The study presented a Water Supply Management Index, analyzed data from the 2002–2017 period, and took into account 17 indicators distributed in five categories: quantity (5 indicators), quality (4 indicators), reliability and continuity (2 indicators), recovery of the cost of the services provided (3 indicators), and user expectations (3 indicators). The Water Supply Management Index calculated according to the selected indicators, showed an average value of 0.79; however, it is insufficient. According to the orientation of traditional indicators, a significant portion of all investments in public water services is targeted to expand, maintain and renew infrastructure. Thus, the management indicators used by potable water and sewage systems are designed to develop and implement programs to make processes more efficient. They do not cover all the related areas that need to be monitored for integrated management purposes (company, stakeholders, users, and environment). Therefore, the water utility does not have comprehensive indicators to carry out the planning and programming processes of water resources in an integrated manner. They do not follow up on the sustainability of water use, which is fundamental to guide the public management of water resources (towards sustainable development), in view of the water crisis that is currently being experienced. This analysis has made it possible to determine whether the construction of these evaluated indicators is sufficient for the approaches that are currently being taken at the institutional level. With this, the limitations of the organization are marked by the new approaches and perspectives that are currently salient for the issue of water management such as: the human right to water, the human right to a healthy environment, and the SDG-6. Therefore, there is an inability to show in a cross-cutting manner the problems that Leon is going through, since one of the challenges the city is facing is the social and environmental water crisis, and if the management of water resources is not improved, the population will bear the social costs of the partial management of the resource in the future.

The proposed index uses data from the city of Leon and represents the first approach to extend it to other water utilities. This work aims to make this index and its components mandatory. At a state level, from the government of the state of Guanajuato, CEAG gathers information indicators from water utilities, and they annually make available the sectorial drinking water and sewerage diagnostics. CEAG also has data from the Information System of Water Utilities agency (SIOO). Our goal is to have our index, components, and indicators integrated into the SIOO, so that they can be used at every water utility in the state of Guanajuato. Another of our goals is to integrate our proposal to the PIGOO (Water utilities Management Indicators Program), which collects this type of data, but at a federal level. Some financial programs at state and federal levels are based on indicators from SIOO and PIGOO. The mandate and the possibility of obtaining financial support may encourage water utility managers to improve their performance according to the proposed index.

The institutional effort for collecting the information and generating indicators is positive but insufficient. It is urgent to adopt public policies to integrate the environment, society, and economic activities as water users. In addition, managers of water utilities must recognize that their mission is not limited to the technical and operational aspects of the service.
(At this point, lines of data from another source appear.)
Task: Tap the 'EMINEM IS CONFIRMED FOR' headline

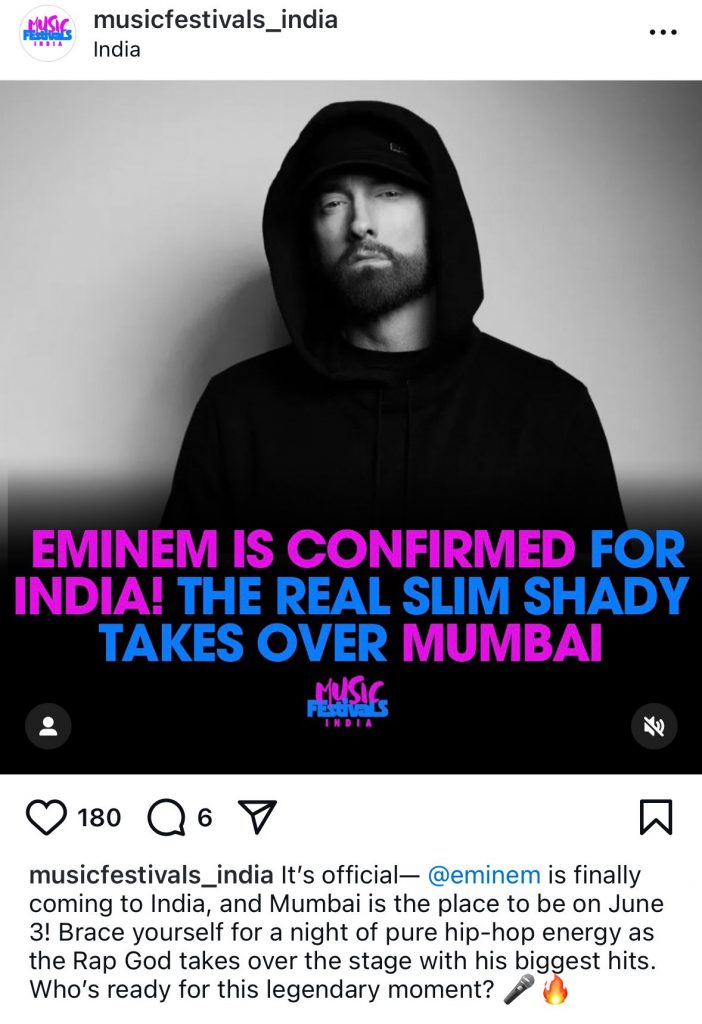Action: (x=359, y=550)
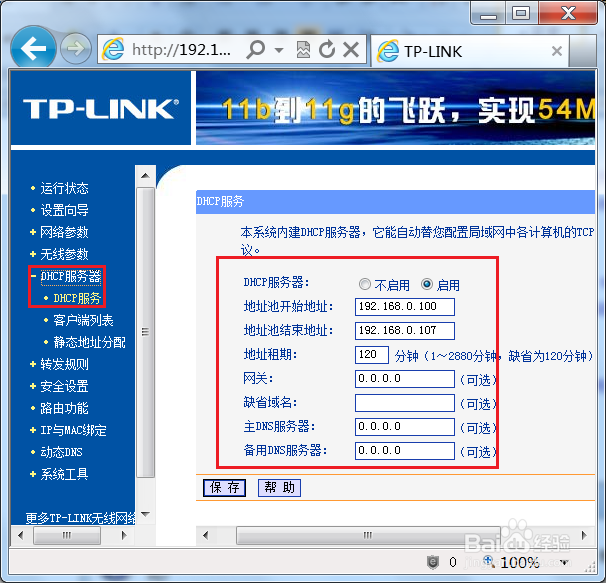This screenshot has height=583, width=606.
Task: Select the 不启用 DHCP radio button
Action: (364, 284)
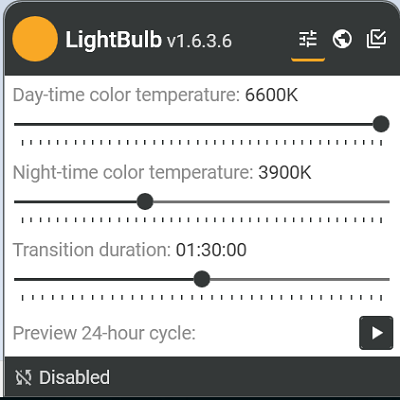Open the advanced settings checklist tab

pos(376,39)
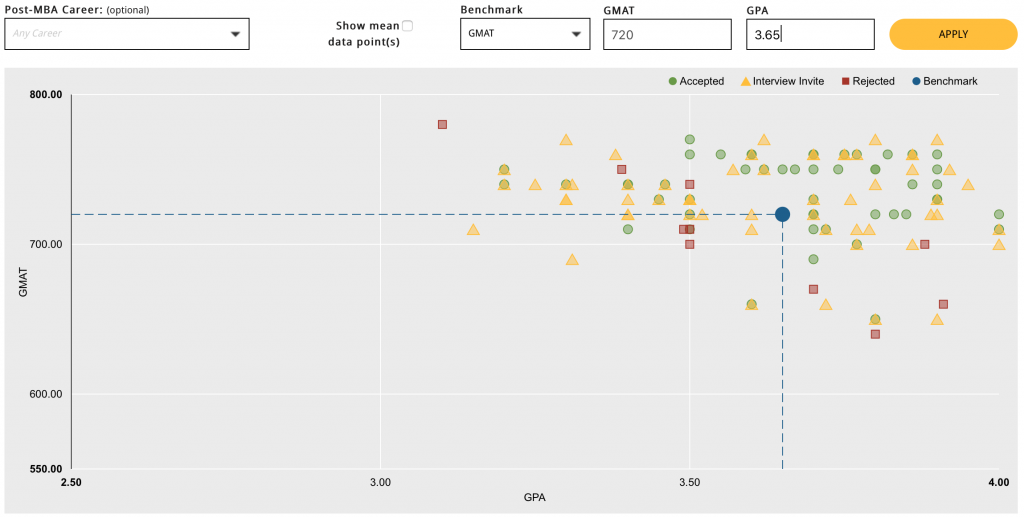
Task: Toggle the Rejected red square legend marker
Action: tap(844, 81)
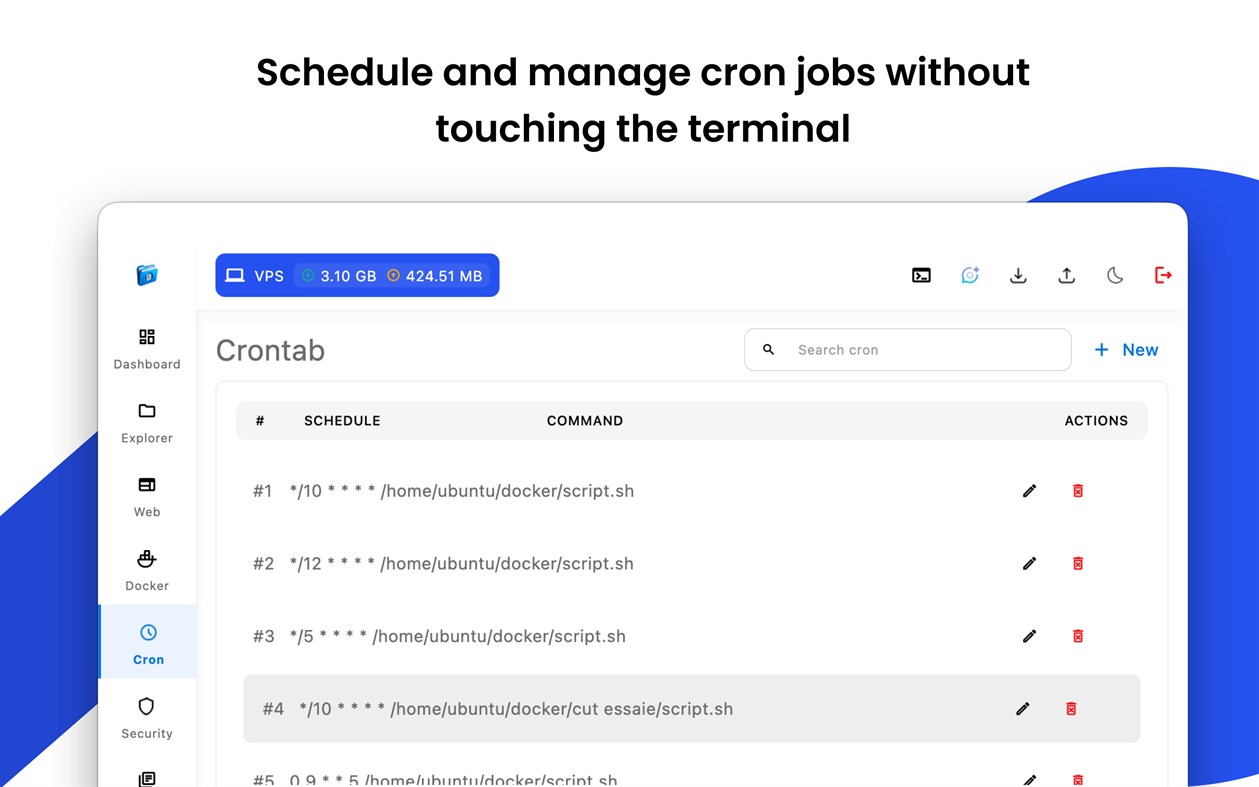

The analysis of indicators helps enrich political decisions regarding water management for cities with characteristics of water stress and population growth. In addition, it is necessary for managers to question themselves about the relevance of incorporating new indicators such as those established by SDG-6 (level of water stress, percentage of water safely treated, change in water use efficiency over time, changes in the extent of water-related ecosystems, affordability, etc.).